Bovine prion (PrP) and Doppel (Dpl) proteins expression after in vitro leukocyte activation or Dpl/PrP blocking

It has been postulated that Doppel (DpI) and Prion (PrP) proteins have yet undetermined interactions, since DpI is overexpressed in transgenic PrP-deficient mice. In this study we investigated the expression levels of DpI and PrP on lymphocytes, monocytes and neutrophils (PMNs) isolated from bovine blood and incubated (2 and 18 h) with TNF alpha, IL-1, IL-2, IL-8, C5a, IFN gamma, anti-PrP, and anti-DpI antibodies by flow cytometry. The isolation procedures yielded cell populations with high purity, viability and recovery rates. After 2 h incubation, expression of PrP or DpI was altered only in PMNs. These cells overexpressed PrP when incubated with TNF alpha and IFN gamma, and both PrP and DpI when incubated with C5a; incubation with TNF alpha, IL-8 and IFN gamma led to down-regulation of DpI. Lymphocytes incubated for 18 h with IL-2 and with IFN gamma overexpressed DpI. Incubation with the anti-PrP antibody induced down-regulation of DpI in PMNs after 2 h and overexpression of DpI in lymphocytes after 18 h.

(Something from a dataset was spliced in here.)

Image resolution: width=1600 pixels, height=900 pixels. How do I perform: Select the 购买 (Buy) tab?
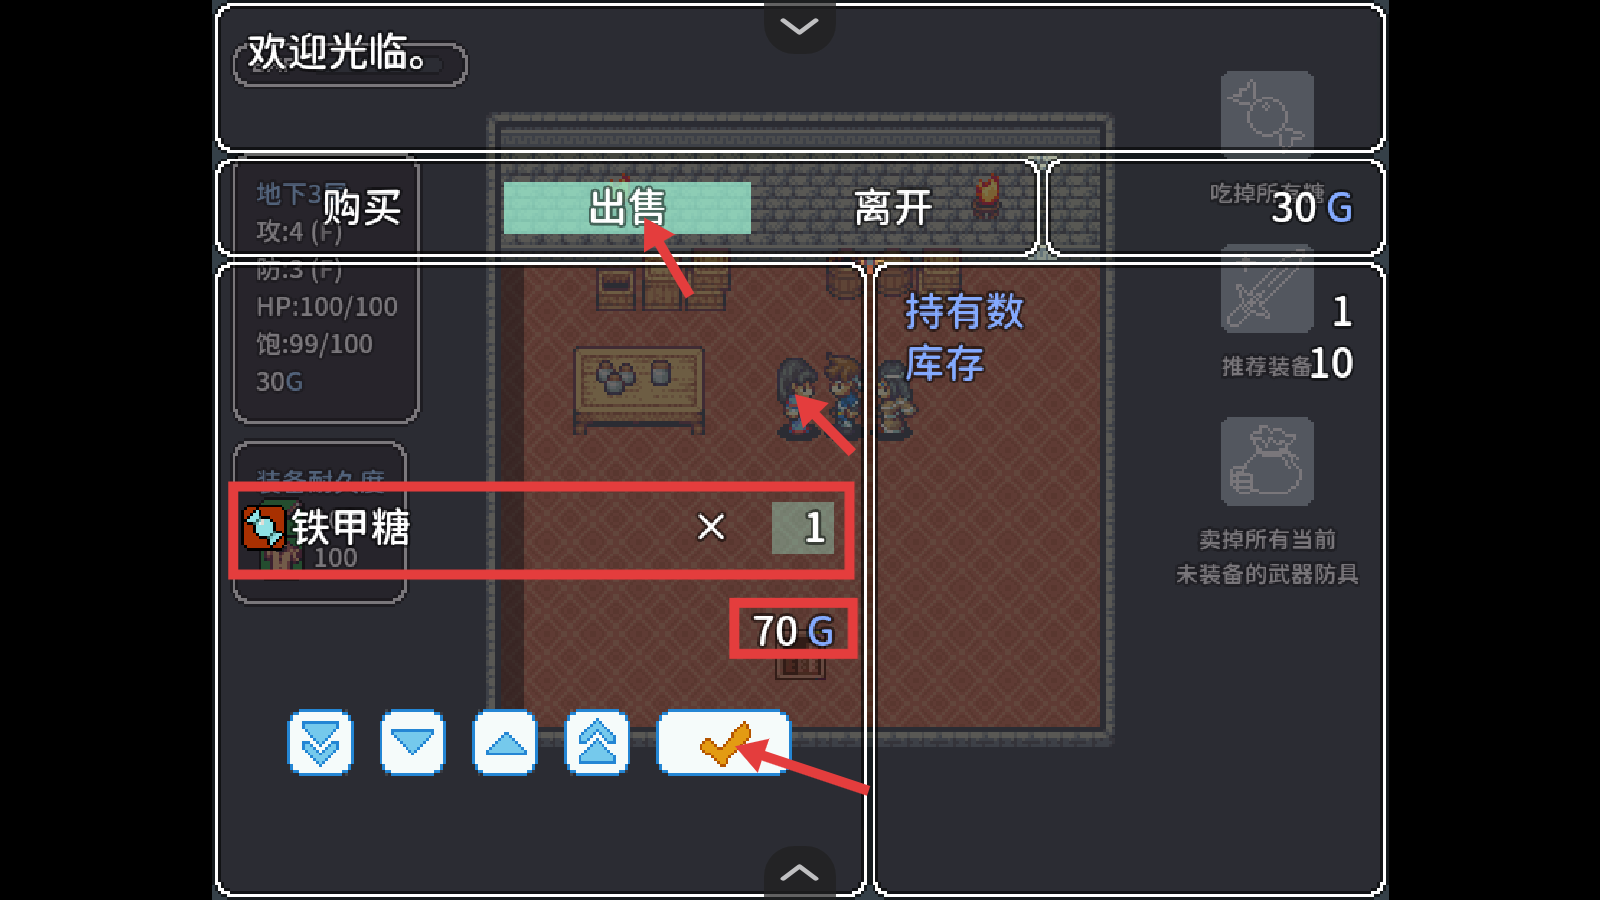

The differences recorded after 2 h were likely due to redistribution of pre-existing PrP or DpI molecules, while those seen at 18 h were most probably due to increased protein synthesis. The variations seen using the different activators depend on different receptors and/or signaling pathways. These results demonstrate that is possible to alter the expression of DpI and PrP in blood cells in vitro by incubation with either cytokines or anti-PrP antibodies. This opens an interesting opportunity to study the biology of these proteins using in vitro systems.